おはようございます。訪問介護サービス提供責任者の平山です。
今日は前回の記事(【上限50%!?】いつまで続くかわからない介護に押しつぶされないために①)の続きです。
(※この記事は以前アメブロに載せたものを編集して投稿しています)
現役介護福祉士が考える「家で介護する」ということ
前回の記事では、頑張らずに余力を残した介護をする覚悟をお勧めすること、
意思決定の責任はご本人やご家族にしか負えないこと、を記述しました。
今回はより具体的に考えていきます。
「家で介護する」ことのメリット・デメリット
家で介護することのメリットは、なんと言っても、住み慣れた自宅で過ごせることです。
気持ちが落ち着くというだけでなく、
ご近所付き合いをしてきた方なら時々ご近所さんがお話に来てくれたり、
お友達が家に電話をくれたり、という人付き合いに関する点でも利点があります。
また、どのように「人生の最期」を迎えるのかを
ご本人とご家族が主体的に選択しやすいことも忘れてはなりません。
これは今までの訪問介護の経験から、本当に大事な事だと思います。
ターミナル期の場合は、ご本人の希望とご家族の意向が合えば、
住み慣れた家で穏やかに過ごすことは、
ご本人にとってだけでなく、看取った後のご家族にとってもよい選択となることが多いように見えます
(全ての方に在宅でも看取りを勧めるわけではありません)。
ではデメリットはどんなことがあるでしょうか?
一番は、いざという時に一人かもしれないということです。
施設でも利用者ひとりひとりに介護職員がついているわけではなく、
夜間は特に何十人を一人や二人で担当するような状態です。
ですから常に見守ってもらえるわけではありませんが、
在宅に比べると人の目が多い傾向にあります。
他には、ご家族の介護負担の問題です。
施設でも入所すればご家族の役割がなくなるわけではありません。
いろいろな用事で度々、呼び出しがあることもあります
(在宅分野も含めて介護保険サービスには厳格なルールがあり、なんでもお願いできる事はあり得ません)。
それでも、毎日同居して介護をしたり同居でなくても通って介護をするよりは
介護負担の軽減が期待できます。
余力を残した介護とは?
私の個人的な考えですが、在宅介護を始めるときご家族には20パーセント、
どんなに多くても50パーセントの力しか使わないでほしいと思っています。
あと数日、というようなターミナル期を除いては
介護する側は「先のことを見据えて心身ともに健康でいる必要があること」
「経済面も含めて、介護が終わっても自分の人生は続くこと」
を常に考えておく必要があります。
そして介護には「不測の事態」がつきものであることも忘れないでください。
通常時から100パーセントの頑張りで介護していると、
いつもと違うことが起こった時に対応できなくなります。

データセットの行
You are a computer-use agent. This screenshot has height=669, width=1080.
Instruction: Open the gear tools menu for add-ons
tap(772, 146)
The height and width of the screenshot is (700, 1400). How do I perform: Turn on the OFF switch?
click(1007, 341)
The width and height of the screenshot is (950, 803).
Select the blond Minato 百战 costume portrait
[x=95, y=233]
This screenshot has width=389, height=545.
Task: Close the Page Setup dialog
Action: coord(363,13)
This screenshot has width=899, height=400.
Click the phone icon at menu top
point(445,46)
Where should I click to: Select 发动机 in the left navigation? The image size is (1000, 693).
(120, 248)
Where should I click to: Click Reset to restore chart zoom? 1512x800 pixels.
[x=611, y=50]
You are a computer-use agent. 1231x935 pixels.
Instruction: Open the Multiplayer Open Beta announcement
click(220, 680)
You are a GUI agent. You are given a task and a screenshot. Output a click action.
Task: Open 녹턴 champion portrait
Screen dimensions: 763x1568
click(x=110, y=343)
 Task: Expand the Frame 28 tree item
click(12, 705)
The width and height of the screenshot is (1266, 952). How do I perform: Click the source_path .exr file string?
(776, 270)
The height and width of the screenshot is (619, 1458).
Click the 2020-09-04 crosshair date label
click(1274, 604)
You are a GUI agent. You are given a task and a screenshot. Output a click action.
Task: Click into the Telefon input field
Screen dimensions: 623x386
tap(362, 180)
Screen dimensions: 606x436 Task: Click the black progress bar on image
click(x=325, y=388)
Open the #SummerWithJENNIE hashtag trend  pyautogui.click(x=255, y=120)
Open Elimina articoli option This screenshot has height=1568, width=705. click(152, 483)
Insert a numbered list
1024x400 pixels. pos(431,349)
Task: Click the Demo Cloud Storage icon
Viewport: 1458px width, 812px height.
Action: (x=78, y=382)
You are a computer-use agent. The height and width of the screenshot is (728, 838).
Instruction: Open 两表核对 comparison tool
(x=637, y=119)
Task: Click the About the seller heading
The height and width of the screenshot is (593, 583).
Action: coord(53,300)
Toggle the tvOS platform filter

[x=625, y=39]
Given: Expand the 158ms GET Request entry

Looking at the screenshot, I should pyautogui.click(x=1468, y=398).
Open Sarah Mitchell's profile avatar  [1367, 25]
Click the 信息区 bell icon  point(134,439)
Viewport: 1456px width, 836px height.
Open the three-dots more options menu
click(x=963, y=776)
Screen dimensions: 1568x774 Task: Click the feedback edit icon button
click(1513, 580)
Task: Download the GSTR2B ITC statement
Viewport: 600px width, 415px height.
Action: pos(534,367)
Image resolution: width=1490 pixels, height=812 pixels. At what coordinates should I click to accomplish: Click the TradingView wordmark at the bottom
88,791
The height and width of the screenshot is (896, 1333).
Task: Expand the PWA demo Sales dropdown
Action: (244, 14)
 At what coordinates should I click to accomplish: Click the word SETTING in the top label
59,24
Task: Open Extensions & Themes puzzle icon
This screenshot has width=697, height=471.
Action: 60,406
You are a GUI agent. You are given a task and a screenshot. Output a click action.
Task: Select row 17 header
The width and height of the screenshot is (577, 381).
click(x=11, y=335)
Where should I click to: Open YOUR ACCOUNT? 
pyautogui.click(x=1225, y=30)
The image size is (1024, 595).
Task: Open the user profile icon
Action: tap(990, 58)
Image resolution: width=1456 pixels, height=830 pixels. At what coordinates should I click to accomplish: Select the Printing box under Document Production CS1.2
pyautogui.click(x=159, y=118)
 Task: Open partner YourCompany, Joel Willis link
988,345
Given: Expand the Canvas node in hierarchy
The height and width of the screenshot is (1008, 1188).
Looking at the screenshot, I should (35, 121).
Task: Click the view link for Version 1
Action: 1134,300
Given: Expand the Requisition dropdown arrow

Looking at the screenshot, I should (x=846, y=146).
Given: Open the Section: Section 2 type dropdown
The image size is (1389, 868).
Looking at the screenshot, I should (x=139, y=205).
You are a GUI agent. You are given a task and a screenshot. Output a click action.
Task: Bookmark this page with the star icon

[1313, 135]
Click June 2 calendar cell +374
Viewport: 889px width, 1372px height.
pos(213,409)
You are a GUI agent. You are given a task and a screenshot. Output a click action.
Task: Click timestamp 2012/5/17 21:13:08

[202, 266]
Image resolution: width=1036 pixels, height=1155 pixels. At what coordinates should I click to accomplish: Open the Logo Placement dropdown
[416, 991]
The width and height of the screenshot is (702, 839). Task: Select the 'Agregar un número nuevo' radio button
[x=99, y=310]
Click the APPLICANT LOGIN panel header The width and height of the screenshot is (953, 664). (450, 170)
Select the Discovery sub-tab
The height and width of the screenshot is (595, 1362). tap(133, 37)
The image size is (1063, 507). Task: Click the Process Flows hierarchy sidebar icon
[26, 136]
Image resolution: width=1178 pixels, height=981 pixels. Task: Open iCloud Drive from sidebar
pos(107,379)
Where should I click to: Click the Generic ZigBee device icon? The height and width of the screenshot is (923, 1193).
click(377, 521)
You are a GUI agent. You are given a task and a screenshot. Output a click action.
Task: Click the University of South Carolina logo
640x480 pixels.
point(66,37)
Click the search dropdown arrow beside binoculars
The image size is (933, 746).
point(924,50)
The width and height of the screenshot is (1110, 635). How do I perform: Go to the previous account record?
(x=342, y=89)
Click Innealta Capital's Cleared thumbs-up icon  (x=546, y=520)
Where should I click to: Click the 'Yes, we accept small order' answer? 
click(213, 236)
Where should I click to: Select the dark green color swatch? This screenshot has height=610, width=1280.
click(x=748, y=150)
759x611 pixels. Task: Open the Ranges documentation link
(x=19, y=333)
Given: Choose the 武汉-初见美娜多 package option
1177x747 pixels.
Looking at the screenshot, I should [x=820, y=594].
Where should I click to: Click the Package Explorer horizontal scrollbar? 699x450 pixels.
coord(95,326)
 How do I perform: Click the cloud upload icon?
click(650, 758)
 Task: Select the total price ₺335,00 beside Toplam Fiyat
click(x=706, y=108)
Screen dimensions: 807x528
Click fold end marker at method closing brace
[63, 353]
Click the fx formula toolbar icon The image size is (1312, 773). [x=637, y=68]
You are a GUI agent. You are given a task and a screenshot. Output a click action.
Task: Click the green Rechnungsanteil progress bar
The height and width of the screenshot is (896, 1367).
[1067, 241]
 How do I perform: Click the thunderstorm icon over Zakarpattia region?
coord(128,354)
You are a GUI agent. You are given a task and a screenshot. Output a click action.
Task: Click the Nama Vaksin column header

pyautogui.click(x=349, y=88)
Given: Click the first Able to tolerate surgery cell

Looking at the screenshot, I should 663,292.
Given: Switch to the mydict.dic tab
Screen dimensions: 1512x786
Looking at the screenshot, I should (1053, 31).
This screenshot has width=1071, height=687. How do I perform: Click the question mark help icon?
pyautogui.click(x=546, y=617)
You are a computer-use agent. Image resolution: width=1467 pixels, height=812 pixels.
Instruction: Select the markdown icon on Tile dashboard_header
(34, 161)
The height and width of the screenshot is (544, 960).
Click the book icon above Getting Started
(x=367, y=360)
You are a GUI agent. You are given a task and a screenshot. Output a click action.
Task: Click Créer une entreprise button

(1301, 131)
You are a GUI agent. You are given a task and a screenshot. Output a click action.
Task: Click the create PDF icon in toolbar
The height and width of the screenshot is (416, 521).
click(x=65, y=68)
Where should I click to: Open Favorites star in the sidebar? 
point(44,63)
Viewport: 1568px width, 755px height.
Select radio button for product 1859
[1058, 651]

課題要件:
1. 在宅介護の記事が挙げている「家で介護すること」のメリットを、すべて箇条書きにしてください。
2. 在宅介護の記事の「施設でも利用者ひとりひとりに介護職員がついているわけではなく、」から「介護負担の軽減が期待できます。」まで(末尾を含む)を、「介護職員」を「スタッフ」に改めた形に更新してください。
これらの行は、本文とは切り離された別個の資料です。

各課題の解答:
1.
- 住み慣れた自宅で過ごせること(気持ちが落ち着く)
- 人付き合いに関する点での利点(ご近所さんがお話に来てくれたり、お友達が家に電話をくれたりする)
- どのように「人生の最期」を迎えるのかを、ご本人とご家族が主体的に選択しやすいこと

2.
施設でも利用者ひとりひとりにスタッフがついているわけではなく、
夜間は特に何十人を一人や二人で担当するような状態です。
ですから常に見守ってもらえるわけではありませんが、
在宅に比べると人の目が多い傾向にあります。
他には、ご家族の介護負担の問題です。
施設でも入所すればご家族の役割がなくなるわけではありません。
いろいろな用事で度々、呼び出しがあることもあります
(在宅分野も含めて介護保険サービスには厳格なルールがあり、なんでもお願いできる事はあり得ません)。
それでも、毎日同居して介護をしたり同居でなくても通って介護をするよりは
介護負担の軽減が期待できます。